Zuid Limburgse Golf En Countryclub 'Wittem'
Executive summary (English & local language)
The Gulpen-Wittem municipality is home to the highest golf course of the Netherlands; situated on a plateau surrounded by old hillside forests (Schweibergerbosch and Kruisbosch). With its 50 ha, the course is quite compact, but still includes 29 ha of natural reserve. The Zuid-Limburgse Golf & Country Club began as a 9-hole course (Hawtree, 1954) and was later expanded into an 18-hole course with practice facilities (Rolin, 1991). Several renovations have been performed since 2004 (Steensels). 2013 saw the start of a large-scale renovation plan that is expected to be finished in 2018. The land is rented from the national Forestry Commission with which the club collaborates closely. There is currently no desire to expand. ‘Continual improvement’ is the club’s motto: proper stewardship. The ‘Ambition Plan Wittem 2020’ is the guiding principle. This plan includes the objective to contribute to the ecosystem of the surrounding ‘Geuldal’ valley Natura 2000 area. With its almost 2500 hectares, the Geuldal valley is one of the largest Natura 2000 areas in the Netherlands. Until recently, the course was troubled by ambiguities concerning the exact demarcation of the Natura 2000 area in 1990.
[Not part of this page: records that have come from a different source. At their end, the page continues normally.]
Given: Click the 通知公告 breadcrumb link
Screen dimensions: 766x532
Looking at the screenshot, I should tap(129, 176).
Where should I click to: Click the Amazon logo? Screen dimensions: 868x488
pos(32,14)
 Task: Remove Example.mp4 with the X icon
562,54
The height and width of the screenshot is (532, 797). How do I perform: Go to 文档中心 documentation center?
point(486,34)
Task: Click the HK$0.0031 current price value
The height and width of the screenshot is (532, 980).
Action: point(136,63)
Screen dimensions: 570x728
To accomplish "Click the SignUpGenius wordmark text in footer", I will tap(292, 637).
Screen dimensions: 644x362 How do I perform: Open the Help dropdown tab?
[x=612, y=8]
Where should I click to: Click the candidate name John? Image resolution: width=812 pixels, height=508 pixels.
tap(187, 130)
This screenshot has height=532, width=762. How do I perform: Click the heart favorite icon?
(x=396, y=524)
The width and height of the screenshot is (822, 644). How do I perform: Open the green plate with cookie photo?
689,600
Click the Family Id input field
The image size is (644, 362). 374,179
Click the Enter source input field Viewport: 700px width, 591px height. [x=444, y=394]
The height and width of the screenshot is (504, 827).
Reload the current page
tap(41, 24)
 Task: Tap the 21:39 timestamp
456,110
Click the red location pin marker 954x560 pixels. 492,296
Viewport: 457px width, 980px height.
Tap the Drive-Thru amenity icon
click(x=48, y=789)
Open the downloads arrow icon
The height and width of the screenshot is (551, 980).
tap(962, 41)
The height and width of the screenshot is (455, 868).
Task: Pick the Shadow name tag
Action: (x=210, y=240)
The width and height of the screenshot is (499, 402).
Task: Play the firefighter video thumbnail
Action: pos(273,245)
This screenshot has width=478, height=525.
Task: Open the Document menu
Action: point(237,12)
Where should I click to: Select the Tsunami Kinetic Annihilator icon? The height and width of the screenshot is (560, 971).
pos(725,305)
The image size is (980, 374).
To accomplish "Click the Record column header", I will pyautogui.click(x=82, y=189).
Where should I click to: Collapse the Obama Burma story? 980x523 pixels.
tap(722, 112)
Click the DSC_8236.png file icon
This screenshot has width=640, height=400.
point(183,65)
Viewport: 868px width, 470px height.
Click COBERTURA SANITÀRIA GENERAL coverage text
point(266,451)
The motivated GEO committee has a wealth of knowledge and purposefully aims at increasing sustainability. The committee comprises board members, course committee members and the head green keeper. In recent years, the committee focussed on optimising the water system and meeting the objectives for the Natura 2000 area. The coming years will see additional focus on energy and chain management.
In de gemeente Gulpen-Wittem ligt de hoogste golfbaan van Nederland; op een plateau omgeven door oude hellingbossen (schweibergerbosch en Kruisbosch) . De baan is met 50 ha zeer compact maar omvat desondanks 29 ha natuurgebied. De Zuid-Limburgse Golf & Countryclub is hier gestart als 9 holes baan (Hawtree, 1954) en later uitgebreid tot 18 holes baan met oefenfaciliteiten (Rolin, 1991). Vanaf 2004 vonden renovaties plaats (Steensels). In 2013 is een grootscheeps renovatieplan gestart dat tot 2018 zal duren. Het terrein is in pacht bij Staatsbosbeheer, waarmee nauw wordt samengewerkt. Er zijn geen uitbreidingswensen. ‘ Continual improvement’ is het devies: goed rentmeesterschap. Het ‘Ambitieplan Wittem 2020’ geldt als leidraad. Hierin staat onder andere het bijdragen aan het ecosysteem van het omringende Natura 2000-gebied ‘Het Geuldal’ als doel beschreven. Het Geuldal is met een oppervlakte van bijna 2500 hectaren een van de omvangrijkste Natura 2000-gebieden in Nederland. Onduidelijkheid over de begrenzing van het Natura 2000-gebied in 1990 heeft tot voor kort de baan parten gespeeld.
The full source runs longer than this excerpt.